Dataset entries
===============
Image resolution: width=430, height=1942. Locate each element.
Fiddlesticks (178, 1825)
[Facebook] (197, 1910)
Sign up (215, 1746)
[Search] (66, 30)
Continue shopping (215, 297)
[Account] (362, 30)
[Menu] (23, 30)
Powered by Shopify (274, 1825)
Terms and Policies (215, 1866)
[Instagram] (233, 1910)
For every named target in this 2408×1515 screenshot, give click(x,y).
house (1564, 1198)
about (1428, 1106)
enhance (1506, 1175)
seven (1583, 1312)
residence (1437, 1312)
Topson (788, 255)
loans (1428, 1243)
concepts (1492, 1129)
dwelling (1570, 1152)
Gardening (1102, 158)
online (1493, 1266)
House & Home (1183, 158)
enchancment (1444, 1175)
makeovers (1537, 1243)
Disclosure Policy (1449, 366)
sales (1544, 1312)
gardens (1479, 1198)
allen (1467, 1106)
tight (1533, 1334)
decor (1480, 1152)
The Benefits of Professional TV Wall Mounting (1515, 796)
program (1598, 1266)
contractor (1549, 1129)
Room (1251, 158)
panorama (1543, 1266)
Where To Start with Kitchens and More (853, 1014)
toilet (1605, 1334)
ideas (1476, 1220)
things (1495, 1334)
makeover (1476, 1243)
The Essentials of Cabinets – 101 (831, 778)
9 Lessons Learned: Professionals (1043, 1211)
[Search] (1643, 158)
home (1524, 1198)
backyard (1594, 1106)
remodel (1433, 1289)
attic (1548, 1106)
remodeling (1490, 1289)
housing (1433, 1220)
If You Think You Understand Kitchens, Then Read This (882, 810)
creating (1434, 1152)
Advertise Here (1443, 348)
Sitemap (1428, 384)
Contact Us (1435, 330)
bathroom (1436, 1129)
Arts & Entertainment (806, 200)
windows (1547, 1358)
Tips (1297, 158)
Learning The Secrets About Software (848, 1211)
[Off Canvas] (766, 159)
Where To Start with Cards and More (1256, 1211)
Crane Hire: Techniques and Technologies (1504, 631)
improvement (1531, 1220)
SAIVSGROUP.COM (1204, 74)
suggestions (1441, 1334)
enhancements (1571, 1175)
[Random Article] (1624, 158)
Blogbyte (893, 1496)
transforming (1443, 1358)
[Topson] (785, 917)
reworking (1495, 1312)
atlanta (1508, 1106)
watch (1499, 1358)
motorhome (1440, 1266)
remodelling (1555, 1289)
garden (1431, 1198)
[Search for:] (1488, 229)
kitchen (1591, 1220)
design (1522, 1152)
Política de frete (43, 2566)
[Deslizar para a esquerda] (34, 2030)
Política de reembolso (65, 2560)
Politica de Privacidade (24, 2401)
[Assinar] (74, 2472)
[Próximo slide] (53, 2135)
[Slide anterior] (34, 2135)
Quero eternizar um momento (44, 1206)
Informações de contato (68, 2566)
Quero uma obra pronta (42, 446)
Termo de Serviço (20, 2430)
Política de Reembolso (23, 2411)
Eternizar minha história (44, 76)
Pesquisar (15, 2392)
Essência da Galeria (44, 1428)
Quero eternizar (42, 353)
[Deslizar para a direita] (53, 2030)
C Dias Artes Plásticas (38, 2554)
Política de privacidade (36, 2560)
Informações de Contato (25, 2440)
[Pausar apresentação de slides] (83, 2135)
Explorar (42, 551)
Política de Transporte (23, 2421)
===============
| EXERCISE DESCRIPTION |
Each line that holds the string "Deslizar" is to be copied from the entries above.

| WRITTEN RESPONSE |
[Deslizar para a esquerda] (34, 2030)
[Deslizar para a direita] (53, 2030)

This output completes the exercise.